在C++程序中读写文件时，有两个因素涉及到文本编码。一是文本内容的编码，二是文件路径的编码。这两个问题如果不处理好，就可能会出现乱码或者找不到文件的问题。本文以Visual C++为例讨论相关的编码问题，并推广到Linux系统中的相关问题。

文本文件内容的编码

C++中读取或写入文件可以使用fstream或者wfstream。fstream是basic_fstream<char, char_traits<char>>的别名，其字符类型为char；wfstream是basic_fstream<wchar_t, char_traits<wchar_t>>的别名，其字符类型为wchar_t。

微软Visual C++文档页面<iostream> | Microsoft Docs显示，字符类型为char的基本输入输出流cin、cout、cerr以逐字符方式输入输出，而字符类型为wchar_t的基本输出输出流wcin、wcout、wcerr等则是会在数据与“程序内部操作的宽字符”之间进行相互的转换。而以下的实验表明，对应的文件输入输出流在文本编码上的行为也是一致的。

实验：文件读取时的编码转换

首先，在Visual Studio 2017中创建一个“Windows 控制台应用程序”项目，并在项目根目录创建一个UTF-8编码的文本文件“UTF-8.txt”以及GBK编码的文本文件“GBK.txt”。在项目的“属性”-“C/C++”-“预编译头”属性页中将“预编译头”项设置为“不使用预编译头”。

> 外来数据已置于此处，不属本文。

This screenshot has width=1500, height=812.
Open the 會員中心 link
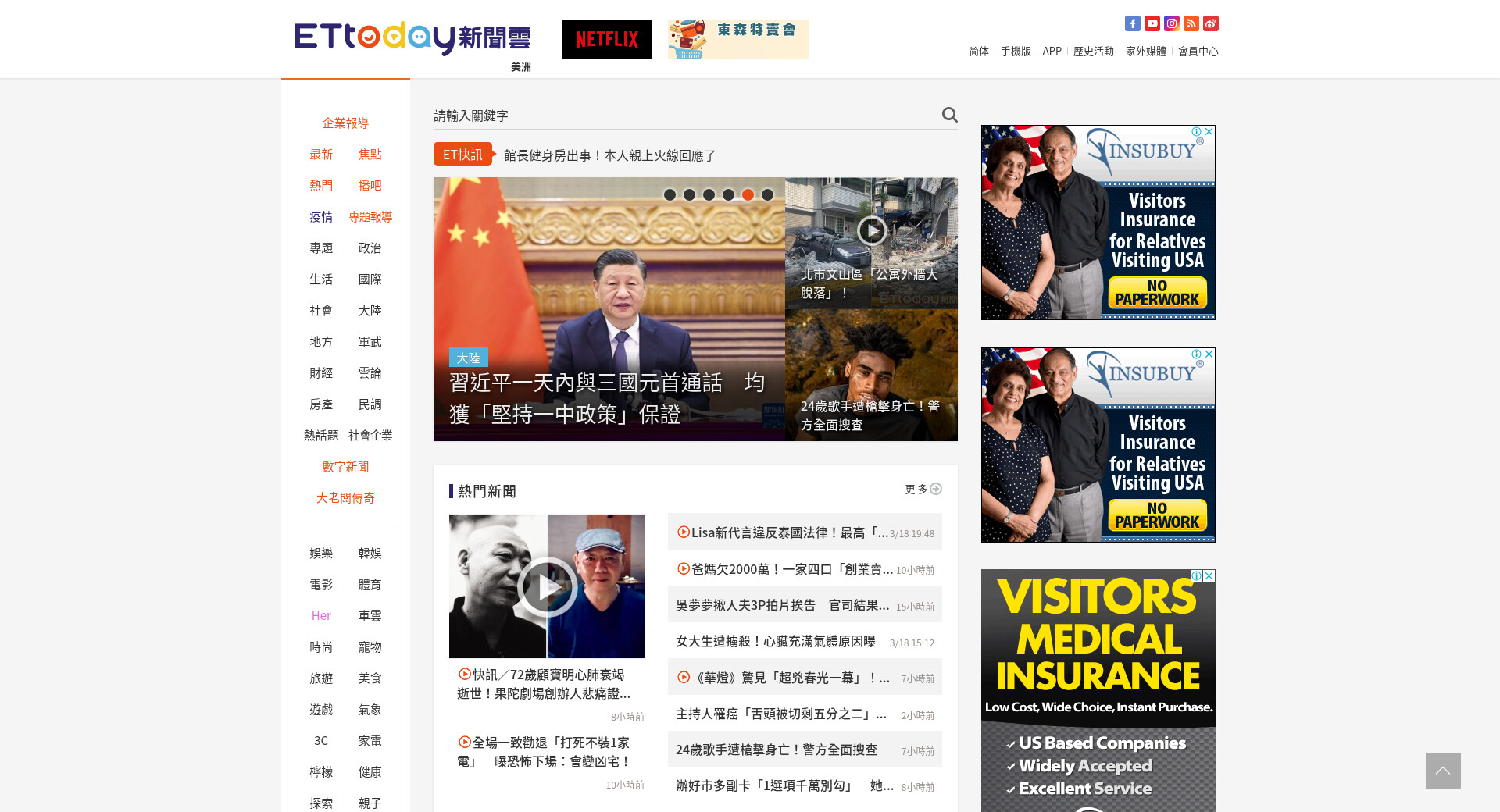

在main函数所在的代码文件中，输入以下代码并编译运行，得到如注释所示的结果。

#include <iostream>
#include <fstream>
#include <string>

using namespace std;

template<typename T>
void inspect(T *str) {
	while (*str != 0) {
		cout << (int)*str++ << ' ';
	}

	cout << endl;
}

int main() {
	string str;
	wstring wstr;
	ifstream f;
	wifstream wf;

	f.open("UTF-8.txt");
	getline(f, str);
	inspect(str.c_str()); // Output: -28 -67 -96 -27 -91 -67
	f.close();

	f.open("GBK.txt");
	getline(f, str);
	inspect(str.c_str()); // Output: -60 -29 -70 -61
	f.close();

	f.open("UTF-8.txt");
	f.imbue(locale(".65001")); // https://docs.microsoft.com/en-us/cpp/c-runtime-library/locale-names-languages-and-country-region-strings?view=vs-2019
	getline(f, str);
	inspect(str.c_str()); // Output: -28 -67 -96 -27 -91 -67
	f.close();

	f.open("GBK.txt");
	f.imbue(locale(".936"));
	getline(f, str);
	inspect(str.c_str()); // Output: -60 -29 -70 -61
	f.close();

	wf.open("GBK.txt");
	getline(wf, wstr);
	inspect(wstr.c_str()); // Output: 196 227 186 195
	wf.close();

	wf.open("UTF-8.txt");
	getline(wf, wstr);
	inspect(wstr.c_str()); // Output: 228 189 160 229 165 189
	wf.close();

	wf.open("UTF-8.txt");
	wf.imbue(locale(".65001"));
	getline(wf, wstr);
	inspect(wstr.c_str()); // Output: 20320 22909
	wf.close();

	wf.open("GBK.txt");
	wf.imbue(locale(".936"));
	getline(wf, wstr);
	inspect(wstr.c_str()); // Output: 20320 22909
	wf.close();
}

使用两种文件流读取文本文件时，程序对编码的处理情况如下表所示。

	UTF-8编码文件	GBK编码文件
fstream（默认）	原始数据	原始数据
fstream（设置了locale）	原始数据	原始数据
wfstream（默认）	原始数据	原始数据
wfstream（设置了locale）	转换为UTF-16（程序中的宽字符类型编码）	转换为UTF-16 （程序中的宽字符编码）

可见，使用wfstream读取文本文件时将会进行编码转换，读取的文件会被转换为“程序内部操作的宽字符”。

结论

在Visual C++中，使用wfstream存取文件，并使用wstring或const wchar_t*等宽字符结构来存储字符串，可以比较方便地处理文件的编码转换。

扩展：在Linux系统中读取UTF-8编码文件

使用g++成功编译并运行的将UTF-8文件读取到wstring的示例代码如下，注意locale构造函数的参数与Windows中不同。

	wf.open("UTF-8.txt");
	wf.imbue(locale("en_US.utf-8"));
	getline(wf, wstr);
	inspect(wstr.c_str()); // Output: 20320 22909
	wf.close();

文件路径的编码

在Visual C++中读写文件时，若路径涉及到非ASCII字符（例如中文），则需要考虑编码问题。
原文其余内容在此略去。